— Begin —

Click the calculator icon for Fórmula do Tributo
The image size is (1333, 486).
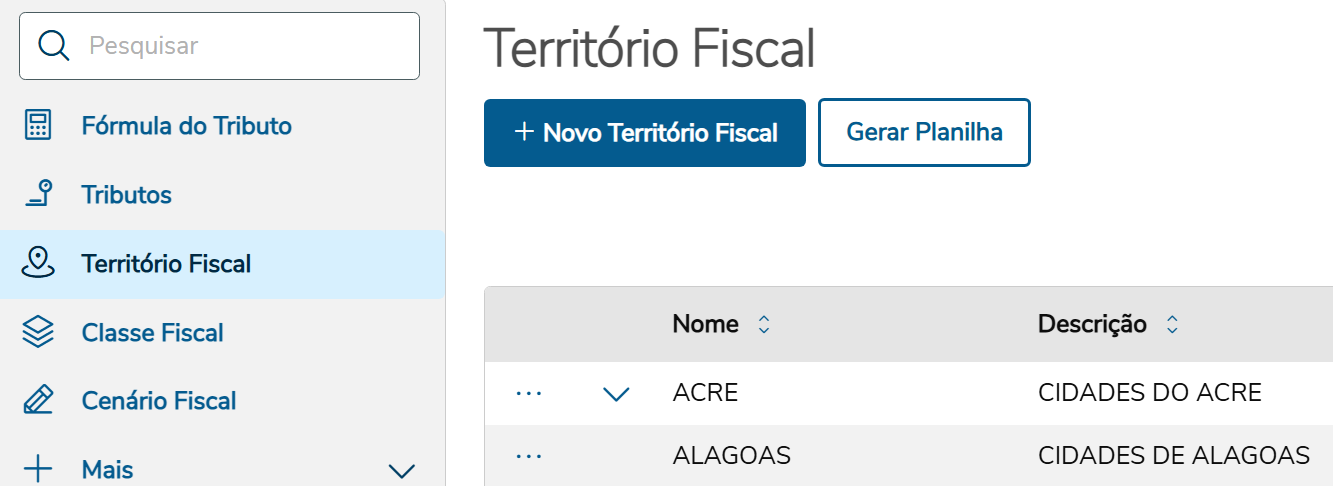(38, 126)

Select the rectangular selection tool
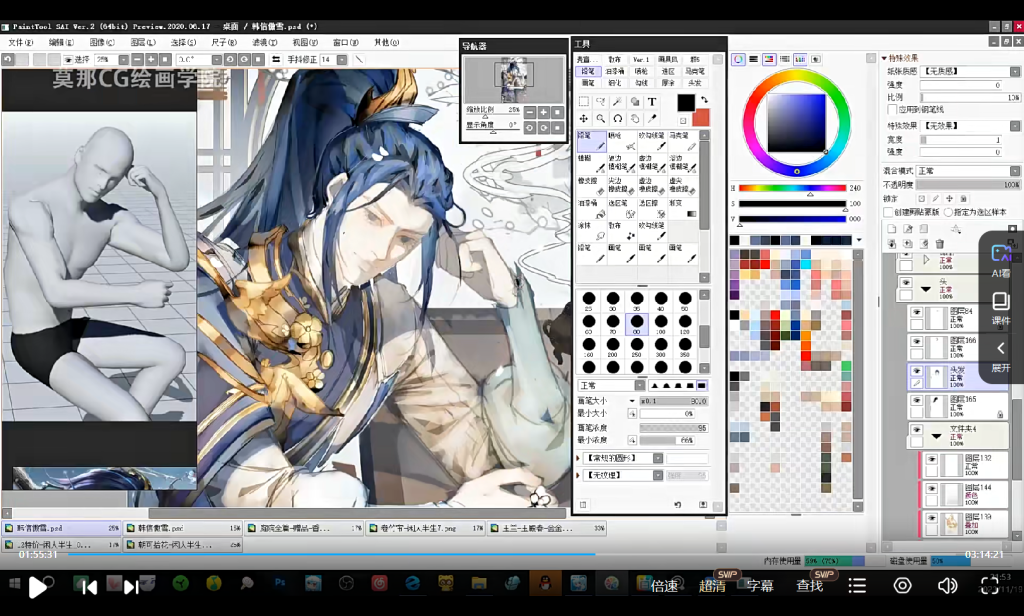point(584,102)
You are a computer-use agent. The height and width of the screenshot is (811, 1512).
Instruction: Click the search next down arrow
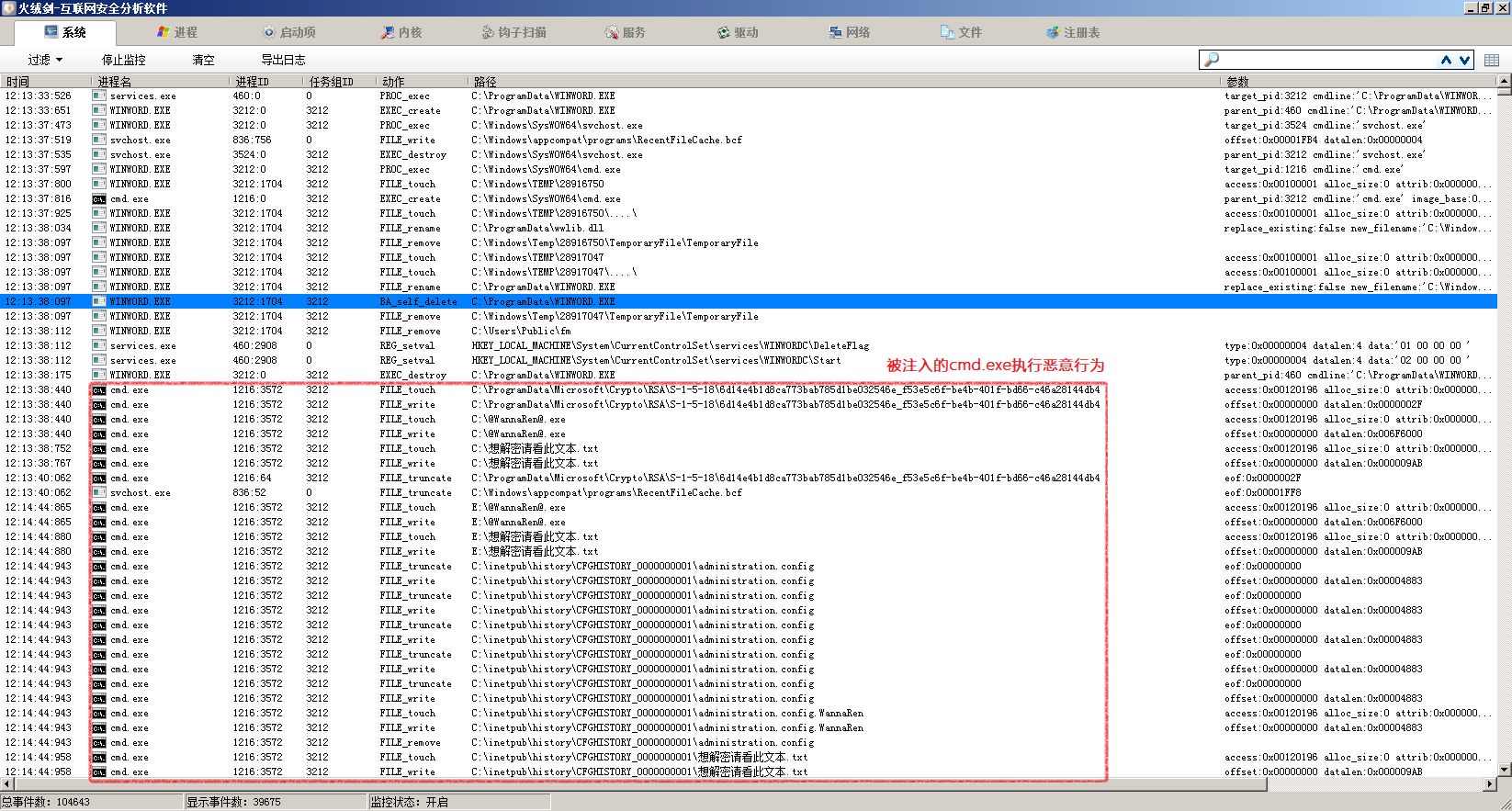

— End —

** PROBLEM TO SOLVE **
Please rewrite all the material above, replacing "Click" with "Tap" and leaving everything else unchanged. Leave the pictures out of your answer.

** SOLUTION TO THIS TASK **
Tap the calculator icon for Fórmula do Tributo
The image size is (1333, 486).
(38, 126)

Select the rectangular selection tool
point(584,102)
You are a computer-use agent. The height and width of the screenshot is (811, 1512).
Instruction: Tap the search next down arrow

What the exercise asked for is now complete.